PASSAGE TO READ:
————

Either way, i hope i did alright.
‘The Judas Kiss’ is my favorite song on Death Magnetic, the follow-up release to the heavily polarizing (and heavily adored by me) St. Anger. The original/demo version (entitled ‘Gymbag’) was a bit slower, had some additional riffs, and a whole different set of lyrics, the best of them being ‘On your feet, or on your knees/Freedom is just one of these’. That definitely would have fit, but not as much as the finalized more powerful and menacing ‘Judas lives, recite this vow/I’ve become your new god now!’
There’s more than a few biblical references throughout Metallica’s catalog, just as there are veiled (and not-so-veiled) references to addiction. Generally, this song seems to have the (other) running theme of humans generally having the capacity in them to do evil things. Like Judas Iscariot (in the bible), despite being one of the 12 disciples, he was also faced with temptation. With that, he ratted Jesus out. You aim to do good in the world, and everything goes wrong. So what do you do? Your halo turns to fire.
This song, the more i thought about it, made me think of the ending scene of the director’s cut of one of my favorite movies of all time, the 1986 version of Little Shop Of Horrors. Aside from the stark anticonsumerist message (which is why i love it), it’s visually stunning. In line with the theme of the song, Seymour (the main character) aimed to do good as well. He longed to save his romantic interest from an abusive relationship. He wanted the shop he worked at to stay afloat… but he made a deal in which the consequences not only changed his life, but every single person around him, both locally and remotely. It was a deal he could never escape.
So i did the Dark Side Of The Moon/Wizard Of Oz move, and did an experiment to see if things would work out.

————

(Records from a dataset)
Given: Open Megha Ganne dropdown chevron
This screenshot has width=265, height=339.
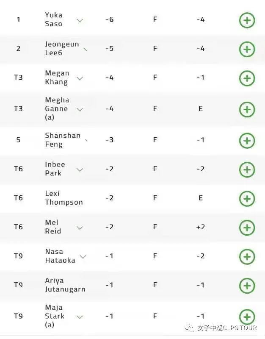Looking at the screenshot, I should [x=80, y=110].
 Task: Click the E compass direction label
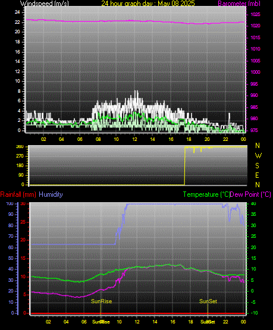[x=257, y=175]
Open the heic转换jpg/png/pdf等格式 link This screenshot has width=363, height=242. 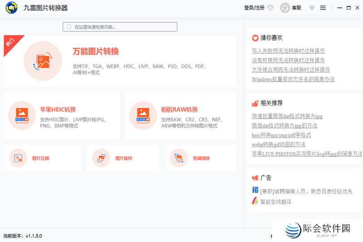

————

YOUR TASKS:
1. In the passage about the Metallica song "The Judas Kiss," extract the stretch of text that begins at the words "This song, the" and stops after "could never escape.".
2. Write what comes next in the passage about the Metallica song "The Judas Kiss," continuing after its final sentence.

RESPONSES PER TASK:
1.
This song, the more i thought about it, made me think of the ending scene of the director’s cut of one of my favorite movies of all time, the 1986 version of Little Shop Of Horrors. Aside from the stark anticonsumerist message (which is why i love it), it’s visually stunning. In line with the theme of the song, Seymour (the main character) aimed to do good as well. He longed to save his romantic interest from an abusive relationship. He wanted the shop he worked at to stay afloat… but he made a deal in which the consequences not only changed his life, but every single person around him, both locally and remotely. It was a deal he could never escape.

2.
And it fit perfectly.
Little Shop actually has another connection for me: When i just got out of the hospital, my cousin was my primary caretaker. She fed me, cleaned the commode, washed my clothes, and helped to change the dressings on my leg, when my legs still had major open wounds. Our life’s perspectives and ideologies were vastly different. However, one of the things we shared was our common love of Little Shop Of Horrors. She would come in, and we’d sing the songs, and recite the lines together. i will always cherish those moments.
i am posting two versions here: the one of me playing the song in full (where for some reason the camera decided to cut off towards the end), and the Little Shop version. i also recommend playing the scene to the actual song where Lars is playing.
i always love when the bass opens a Metallica song. It’s a good chance the song will be a head nodder. It’s just a groove.
Keeping up with today’s theme though (of biblical references and temptation and likely references to addiction), we’ve got ‘Devil’s Dance’ (from the other polarizing (and much adored by me)) album, ReLoad. As complicated as ‘Judas Kiss’ was for me, it was also nice to take a little break, and just chill.
i mean… who can hate this song? It’s got one of Hetfield’s best ever ‘YEAH’s in their whole catalog; The bass intros the song; it’s a perfect example of the drums communicating clearly with the rhythm guitar; the solo (as was common during this period) initially had minimal notes, then moved into those blues scales (which i always love), sounding both chaotic and smooth all at once.
One thing i do know: If you take a chance on this song, you WILL dance.